Use spaghetti plots to visualize the extent of variability between individuals. The wider the spread of the profiles, the higher the between subject variability. Distinguish different doses by color, or separate into different panels. If coloring by dose, do the individuals in the different dose groups overlap across doses? Dose there seem to be more variability at higher or lower concentrations?

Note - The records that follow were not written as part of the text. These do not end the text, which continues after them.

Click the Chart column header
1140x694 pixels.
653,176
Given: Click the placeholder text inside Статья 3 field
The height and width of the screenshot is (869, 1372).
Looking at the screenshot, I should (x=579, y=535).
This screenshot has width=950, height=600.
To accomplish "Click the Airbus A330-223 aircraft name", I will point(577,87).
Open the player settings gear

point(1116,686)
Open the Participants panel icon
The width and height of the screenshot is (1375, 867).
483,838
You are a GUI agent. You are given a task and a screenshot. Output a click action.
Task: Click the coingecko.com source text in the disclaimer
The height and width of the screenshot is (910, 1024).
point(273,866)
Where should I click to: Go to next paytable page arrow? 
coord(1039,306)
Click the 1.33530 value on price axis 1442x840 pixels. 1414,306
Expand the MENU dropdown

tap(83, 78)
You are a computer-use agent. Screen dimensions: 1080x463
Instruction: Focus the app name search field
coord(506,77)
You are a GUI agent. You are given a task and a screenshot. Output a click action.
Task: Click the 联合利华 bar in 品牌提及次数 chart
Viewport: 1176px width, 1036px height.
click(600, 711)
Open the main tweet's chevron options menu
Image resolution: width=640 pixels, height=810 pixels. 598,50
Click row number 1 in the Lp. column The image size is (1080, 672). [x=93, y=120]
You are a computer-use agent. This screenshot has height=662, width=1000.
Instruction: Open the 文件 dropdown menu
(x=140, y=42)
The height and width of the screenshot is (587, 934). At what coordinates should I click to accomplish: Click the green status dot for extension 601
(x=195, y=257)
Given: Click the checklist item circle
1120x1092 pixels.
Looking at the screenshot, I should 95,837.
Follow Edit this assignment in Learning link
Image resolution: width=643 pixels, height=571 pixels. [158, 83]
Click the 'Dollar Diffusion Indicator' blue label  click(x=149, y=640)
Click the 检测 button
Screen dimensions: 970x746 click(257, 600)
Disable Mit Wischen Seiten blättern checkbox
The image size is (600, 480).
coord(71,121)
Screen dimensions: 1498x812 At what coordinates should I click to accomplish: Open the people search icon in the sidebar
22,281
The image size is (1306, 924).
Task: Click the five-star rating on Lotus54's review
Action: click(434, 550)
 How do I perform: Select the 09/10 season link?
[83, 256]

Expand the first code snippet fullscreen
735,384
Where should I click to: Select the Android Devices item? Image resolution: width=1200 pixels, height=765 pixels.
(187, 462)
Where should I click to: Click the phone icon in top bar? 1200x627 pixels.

Concentration over Time, colored by dose, dots and lines grouped by individual

gg = ggplot(data = data_pk, aes(x = TIME, y = LIDV, group = interaction(ID,CYCLE), color = factor(DOSEREG_REV), shape = factor(CENS)) )
gg = gg + geom_line(size = 1, alpha = 0.5) 
gg = gg + geom_point()
gg = gg + xgx_scale_x_time_units(time_units_dataset, time_units_plot)
gg = gg + xgx_scale_y_log10()
gg = gg + labs(y = conc_label, color = "Dose", shape = "Censoring")
gg = xgx_save(width = 4, height = 4, dirs, "Variability", draft_flag)
print(gg)

Side-by-side comparison of first administered dose and steady state

if(exists("data_pk_rich")) {
  gg = ggplot(data = data_pk_rich, aes(x = TIME, y = LIDV, group = interaction(ID,CYCLE), color = DOSEREG_REV, shape = factor(CENS)))
  gg = gg + geom_line(size = 1, alpha = 0.5) 
  gg = gg + geom_point()
  gg = gg + facet_grid(~CYCLELAB,scales = "free_x")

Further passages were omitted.